Peran guru dalam modeling sebagai berikut.
1. Memilih perilaku yang dipelajari.
2. Memilih model-model yang paling sesuai.
3. Memperhatikan bahwa perilaku itu dicontohkan secara jelas, tepat, dan
ringkas.
4. Menekankan dalam membantu pengamat menfokuskan perhatian pada apa
yang sedang dicontohkan.
5. Menekankan pengamat dalam mengingat apa yang telah dilihat.
6. Memberikan latiahan yang sesuai dalam melakukan kembali perilaku yang
diamati
7. Memberikan umpan balik yang bersifat korektif selama pengulangan oleh
pembelajaran.
8. memberikan penguatan yang menyertai perilaku yang diharapkan.
Hasil penelitian Ludia
1. guru menjewer anak yang tidak berbaris dengan baik.
2. guru menghukum siswa yang tidak berdo’a dengan baik dengan disuruh
berdoa di depan kelas.
3. guru memuju tugas siswa. dan menunjukkan tugas yang paling bagus.

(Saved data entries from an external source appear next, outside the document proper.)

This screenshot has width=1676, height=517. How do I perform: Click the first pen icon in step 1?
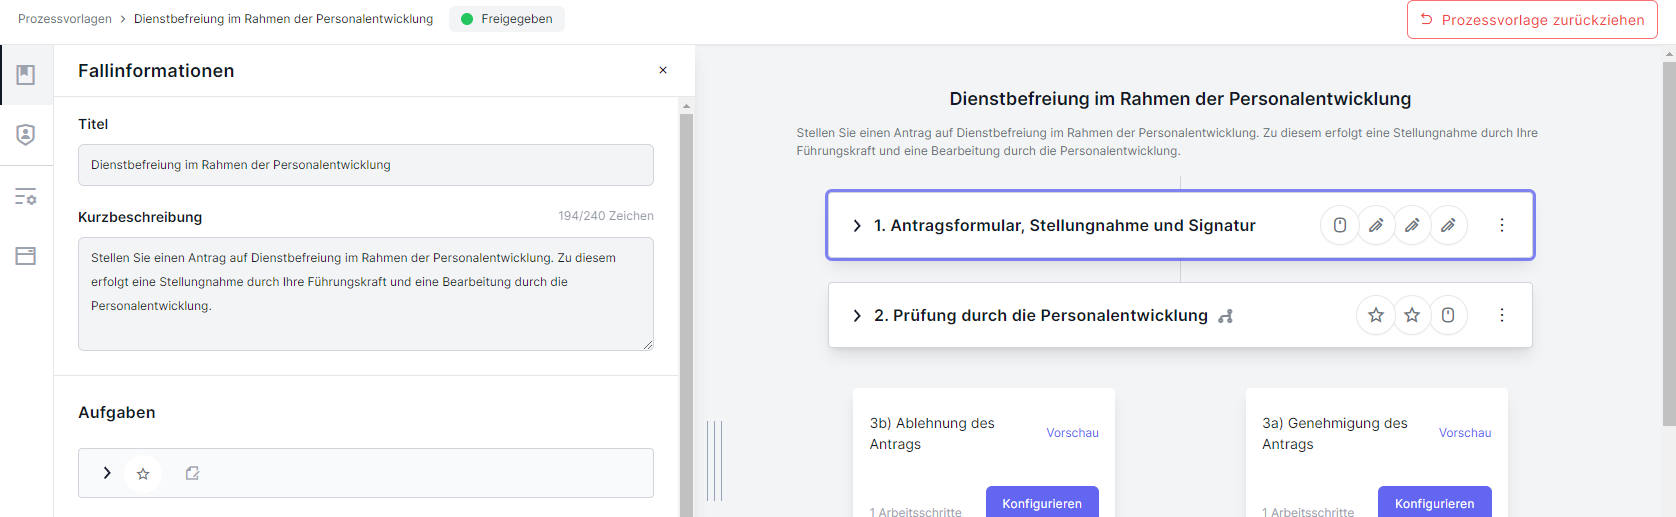tap(1376, 225)
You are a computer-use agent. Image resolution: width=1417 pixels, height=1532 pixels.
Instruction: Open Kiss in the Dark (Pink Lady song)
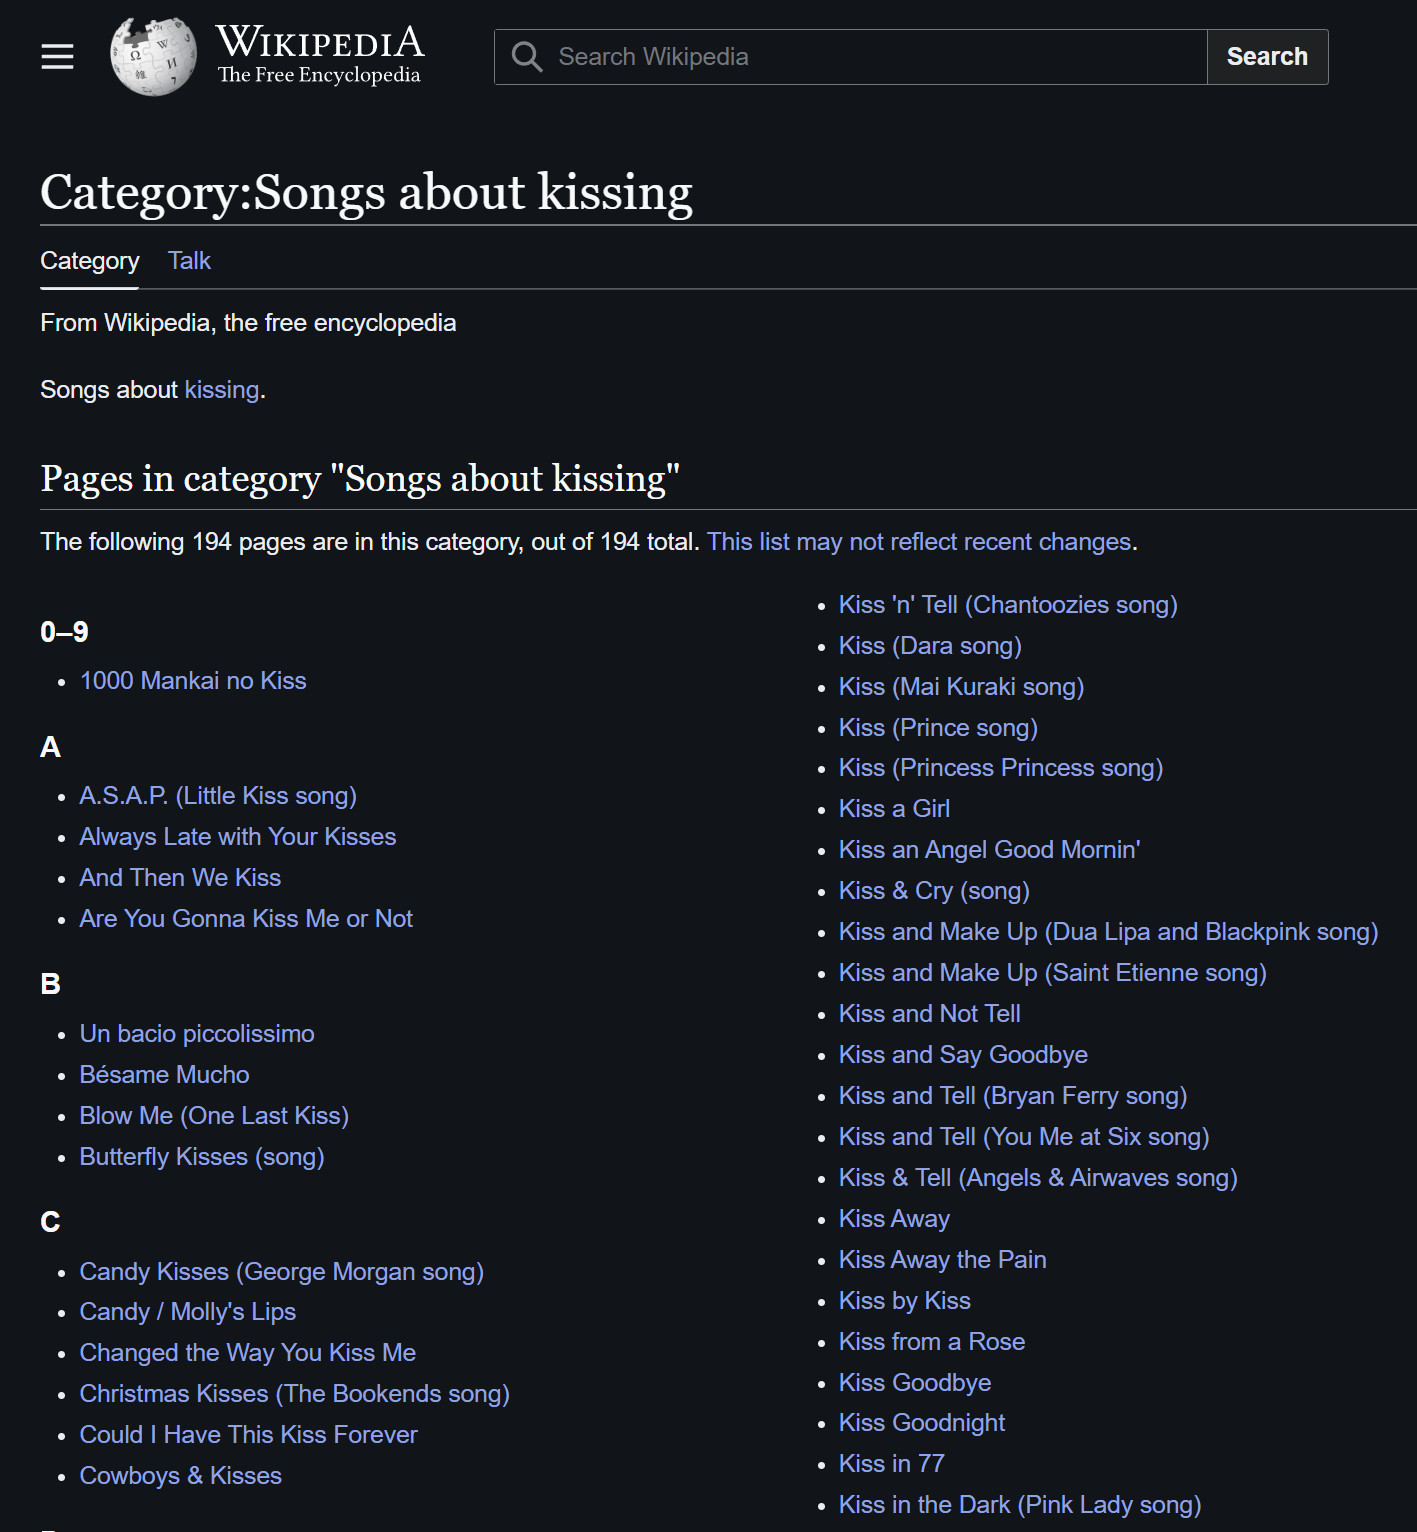pyautogui.click(x=1020, y=1505)
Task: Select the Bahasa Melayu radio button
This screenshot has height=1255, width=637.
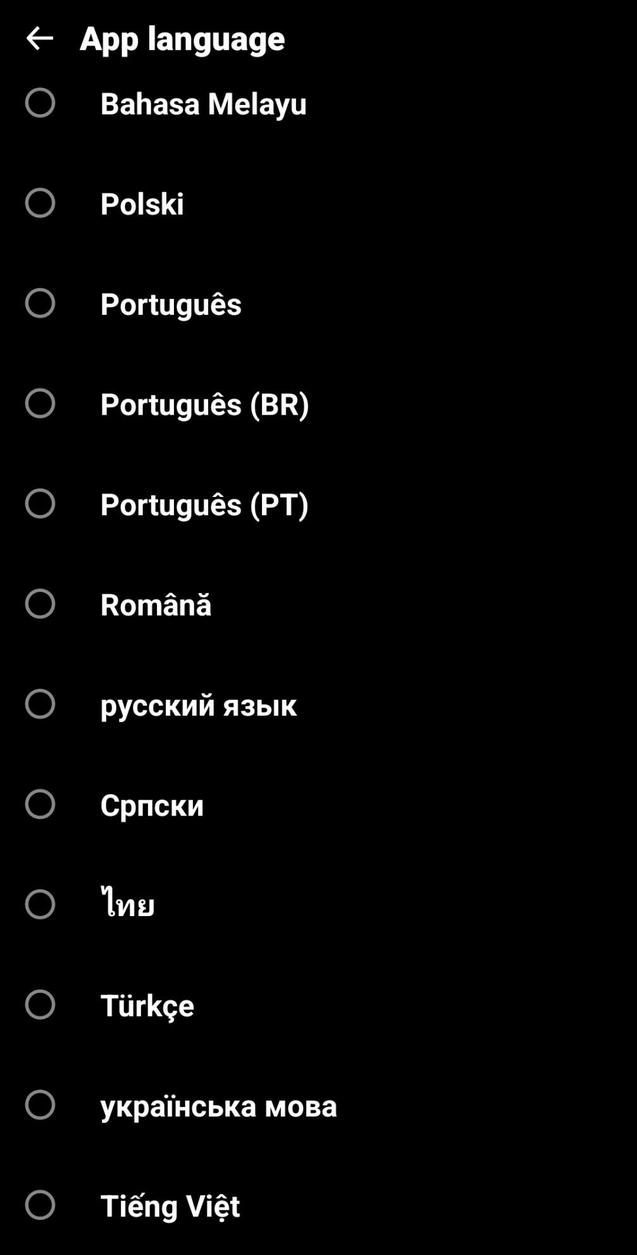Action: pos(39,102)
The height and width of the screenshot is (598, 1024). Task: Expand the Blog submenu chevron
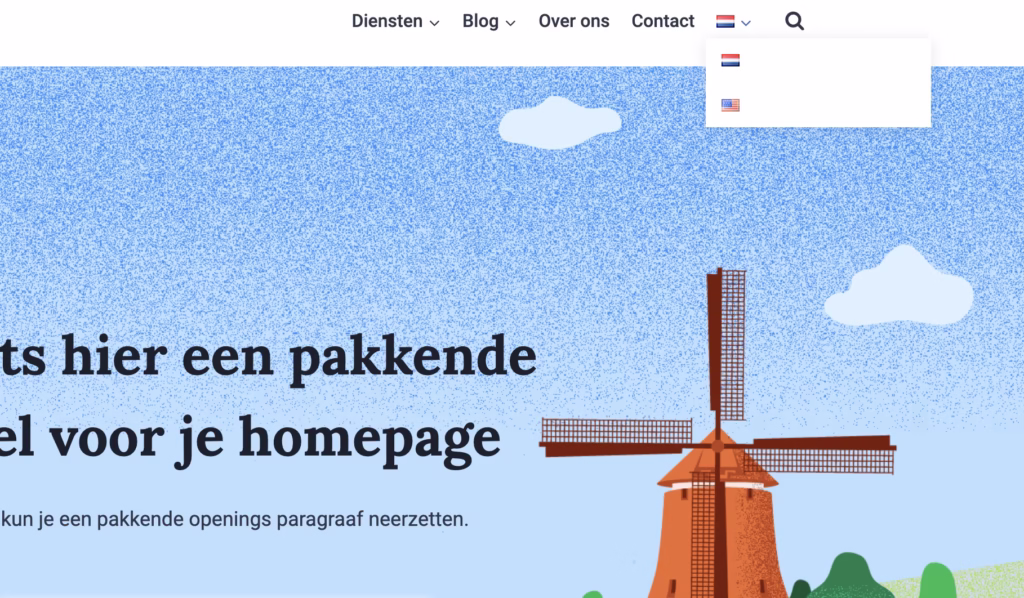click(x=510, y=23)
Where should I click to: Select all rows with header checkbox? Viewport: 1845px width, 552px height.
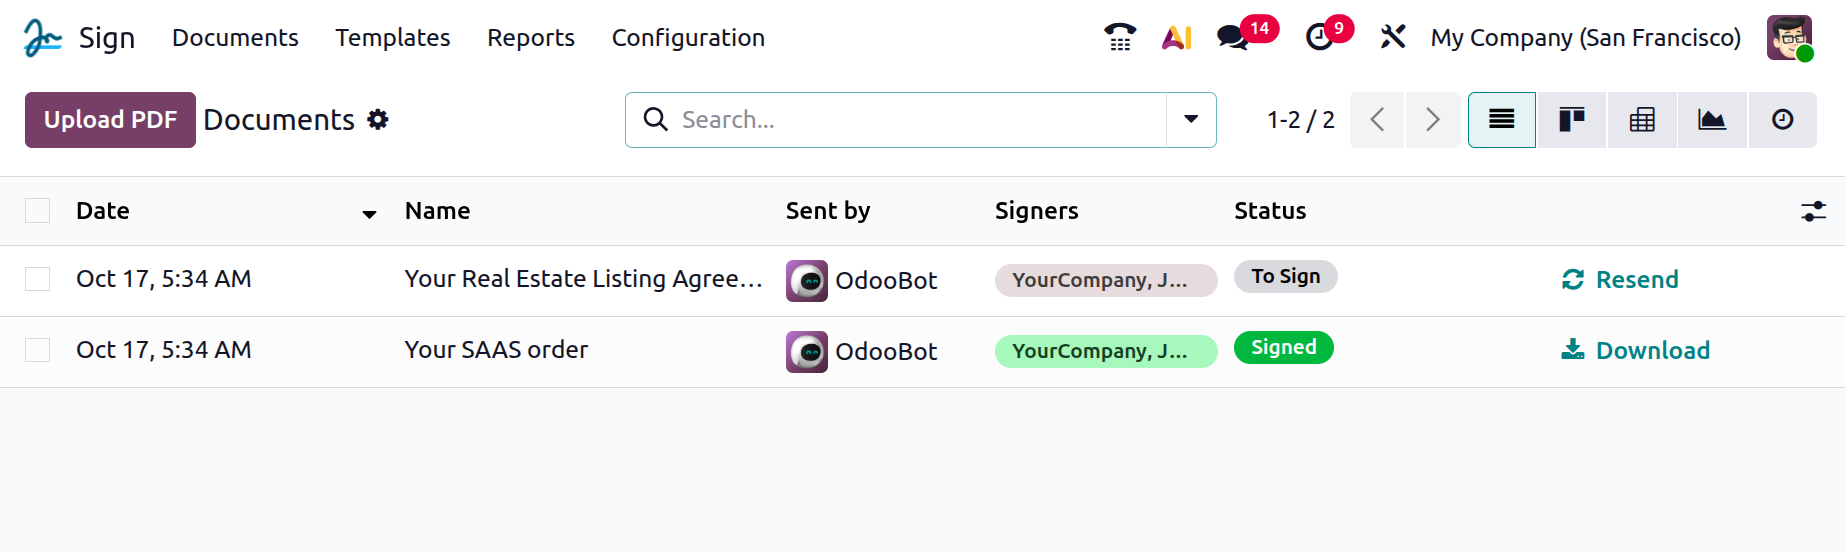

4. guru memperingatkan siswa yang tidak konsentrasi dengan memanggil
namanya
5. guru menggunakan pembelajaran outdoor
6. guru memperingatkan siswa yang mengganggu temannya hingga tidak
konsentrasi belajar
7. jika sudah berkali-kali, guru memperingatkan dengan menepuk bahu secara
pelan.
8. membiasakan anak untuk bekerja sama dan bekerja keras
9. membiasakan untuk memberanikan maju ke depan
10. guru mengevaluasi kerja kelompok
11. guru mengingatkan anak yang memakai topi di kelas.